Catanach was one of the 76 men who escaped the prison camp on the night of 24–25 March 1944 in the escape now famous as "the Great Escape". Catanach was fluent in German and took trouble to learn conversational Norwegian from Scandinavian prisoners in the prison camp. He teamed up with two Norwegians, Halldor Espelid and Nils Jørgen Fuglesang, and the New Zealander Arnold George Christensen who was of Scandinavian descent, in a group heading for Denmark and possibly ultimately neutral Sweden. Catanach and Christensen reached Berlin as they were seen there by other escapers before changing trains to Hamburg which they also reached successfully only to be caught on the next leg of their rail journey from Hamburg to the naval town of Flensburg on the Danish border. Nearing the border suspicious policemen insisted on carefully examining their papers, checking their briefcases which contained newspapers and escape rations. Close inspection of their clothing revealed they were wearing altered greatcoats. Although the four escapers has split up to pretend to be travelling individually they were all in the same railway carriage, more policemen arrived and closely examined every passenger, soon arresting all four suspects. The escapers were taken to Flensburg prison.

Memorial to "The Fifty" down the road toward Żagań (Catanach at left)

The four airmen were handed over to the Kiel Gestapo and after interrogation were told that they would be taken by road back to prison camp. On 29 March 1944, two or three black sedan cars arrived, Catanach was taken in the first car with three Gestapo agents including SS-Sturmbannfuhrer Johannes Post a senior officer based there. Post had his driver stop the car in the countryside outside Kiel about 1630 hours and called Catanach out into a field where he promptly shot him. The second (and possibly a third) car drew up in the same place shortly afterwards and Post told his agents to get Christensen, Espelid and Fuglesang out, stating that they should take a break before their long drive. As the airmen walked into the field they almost stumbled over Catanach's body as they were also shot. Catanach was one of the 50 escapers who had been listed by SS-Gruppenfuhrer Arthur Nebe to be killed so was amongst those executed and murdered by the Gestapo. His cremated remains were buried at Sagan but he now lies in part of the Poznan Old Garrison Cemetery. The Australian press maintained a chase for information and justice for their murdered airmen. Strangely his name was not on the list of murdered officers which was published by newspapers on 20 May 1944.

━━━━━━━━━━

▸ **Questions to answer**
(a) According to the passage about Catanach, where were the four escapers taken after their arrest on the train?
(b) List all four airmen who made up Catanach's escape group, as named in the passage about Catanach.

━━━━━━━━━━

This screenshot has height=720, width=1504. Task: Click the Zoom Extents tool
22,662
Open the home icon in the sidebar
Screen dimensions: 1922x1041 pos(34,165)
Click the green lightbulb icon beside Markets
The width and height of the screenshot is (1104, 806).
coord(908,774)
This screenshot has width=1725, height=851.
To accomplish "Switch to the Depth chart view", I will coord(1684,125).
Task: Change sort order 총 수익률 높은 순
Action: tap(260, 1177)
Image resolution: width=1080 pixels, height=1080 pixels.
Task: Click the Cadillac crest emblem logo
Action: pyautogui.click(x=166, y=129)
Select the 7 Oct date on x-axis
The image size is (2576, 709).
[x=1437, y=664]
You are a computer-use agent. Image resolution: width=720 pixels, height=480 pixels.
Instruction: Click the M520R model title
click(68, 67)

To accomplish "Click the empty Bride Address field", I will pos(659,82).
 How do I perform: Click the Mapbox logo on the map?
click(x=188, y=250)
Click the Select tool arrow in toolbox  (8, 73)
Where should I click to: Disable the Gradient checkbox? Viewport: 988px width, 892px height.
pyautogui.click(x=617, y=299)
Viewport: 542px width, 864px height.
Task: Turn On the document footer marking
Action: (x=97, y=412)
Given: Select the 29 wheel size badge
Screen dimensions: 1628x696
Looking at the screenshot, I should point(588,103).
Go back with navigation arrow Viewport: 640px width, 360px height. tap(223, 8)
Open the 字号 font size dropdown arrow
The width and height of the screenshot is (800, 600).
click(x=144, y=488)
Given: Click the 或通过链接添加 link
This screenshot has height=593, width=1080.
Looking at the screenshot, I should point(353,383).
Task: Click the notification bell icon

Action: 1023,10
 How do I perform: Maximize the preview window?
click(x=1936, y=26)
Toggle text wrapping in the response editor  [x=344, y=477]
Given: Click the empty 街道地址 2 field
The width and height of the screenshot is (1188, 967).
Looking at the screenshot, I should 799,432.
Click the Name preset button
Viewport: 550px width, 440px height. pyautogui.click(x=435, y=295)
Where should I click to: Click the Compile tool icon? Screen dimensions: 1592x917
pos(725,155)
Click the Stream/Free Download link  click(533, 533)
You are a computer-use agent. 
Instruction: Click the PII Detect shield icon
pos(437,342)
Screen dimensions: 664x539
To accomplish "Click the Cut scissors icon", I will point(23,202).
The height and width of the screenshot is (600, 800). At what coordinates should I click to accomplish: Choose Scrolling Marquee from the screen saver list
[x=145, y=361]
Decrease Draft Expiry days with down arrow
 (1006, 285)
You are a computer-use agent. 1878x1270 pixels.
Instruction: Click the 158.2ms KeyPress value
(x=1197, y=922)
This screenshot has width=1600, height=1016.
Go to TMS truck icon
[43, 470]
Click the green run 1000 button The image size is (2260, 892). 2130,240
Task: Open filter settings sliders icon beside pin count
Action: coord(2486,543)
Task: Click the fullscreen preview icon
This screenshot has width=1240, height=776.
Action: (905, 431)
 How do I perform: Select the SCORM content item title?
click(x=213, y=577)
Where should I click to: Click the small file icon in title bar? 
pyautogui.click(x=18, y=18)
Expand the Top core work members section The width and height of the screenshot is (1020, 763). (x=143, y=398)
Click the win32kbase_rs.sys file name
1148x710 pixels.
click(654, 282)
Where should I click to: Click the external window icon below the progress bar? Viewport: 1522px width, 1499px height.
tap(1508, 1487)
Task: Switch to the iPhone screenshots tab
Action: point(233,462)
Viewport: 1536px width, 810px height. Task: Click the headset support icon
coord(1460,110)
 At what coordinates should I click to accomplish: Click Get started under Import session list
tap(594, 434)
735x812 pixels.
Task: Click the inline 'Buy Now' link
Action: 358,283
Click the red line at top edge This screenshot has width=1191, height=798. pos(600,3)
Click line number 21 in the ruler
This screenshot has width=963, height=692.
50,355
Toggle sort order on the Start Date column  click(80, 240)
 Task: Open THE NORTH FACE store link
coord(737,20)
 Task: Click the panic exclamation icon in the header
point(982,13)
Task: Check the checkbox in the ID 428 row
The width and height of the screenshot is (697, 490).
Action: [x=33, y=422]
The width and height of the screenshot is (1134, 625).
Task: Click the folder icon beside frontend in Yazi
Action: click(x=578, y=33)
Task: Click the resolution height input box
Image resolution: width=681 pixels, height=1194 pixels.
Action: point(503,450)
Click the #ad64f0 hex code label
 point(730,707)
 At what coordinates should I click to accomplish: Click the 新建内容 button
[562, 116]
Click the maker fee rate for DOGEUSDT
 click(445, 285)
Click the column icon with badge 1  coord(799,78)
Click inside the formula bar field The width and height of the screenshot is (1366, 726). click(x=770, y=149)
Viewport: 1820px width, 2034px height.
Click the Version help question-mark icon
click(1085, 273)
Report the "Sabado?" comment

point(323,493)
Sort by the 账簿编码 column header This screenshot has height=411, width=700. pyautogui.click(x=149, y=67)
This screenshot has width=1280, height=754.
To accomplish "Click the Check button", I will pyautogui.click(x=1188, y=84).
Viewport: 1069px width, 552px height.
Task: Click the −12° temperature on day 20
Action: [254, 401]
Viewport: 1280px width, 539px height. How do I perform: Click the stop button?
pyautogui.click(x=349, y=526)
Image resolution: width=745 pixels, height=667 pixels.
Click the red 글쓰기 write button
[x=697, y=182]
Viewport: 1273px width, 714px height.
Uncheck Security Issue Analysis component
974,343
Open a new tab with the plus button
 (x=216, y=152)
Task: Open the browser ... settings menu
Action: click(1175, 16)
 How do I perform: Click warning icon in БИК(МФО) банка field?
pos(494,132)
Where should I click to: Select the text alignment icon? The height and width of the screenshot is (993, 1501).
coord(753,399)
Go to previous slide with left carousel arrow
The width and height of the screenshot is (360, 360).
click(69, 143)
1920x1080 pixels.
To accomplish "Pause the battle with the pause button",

━━━━━━━━━━

▸ **Task results**
(a) They were taken to Flensburg prison.

(b) Catanach, Halldor Espelid, Nils Jørgen Fuglesang, and Arnold George Christensen.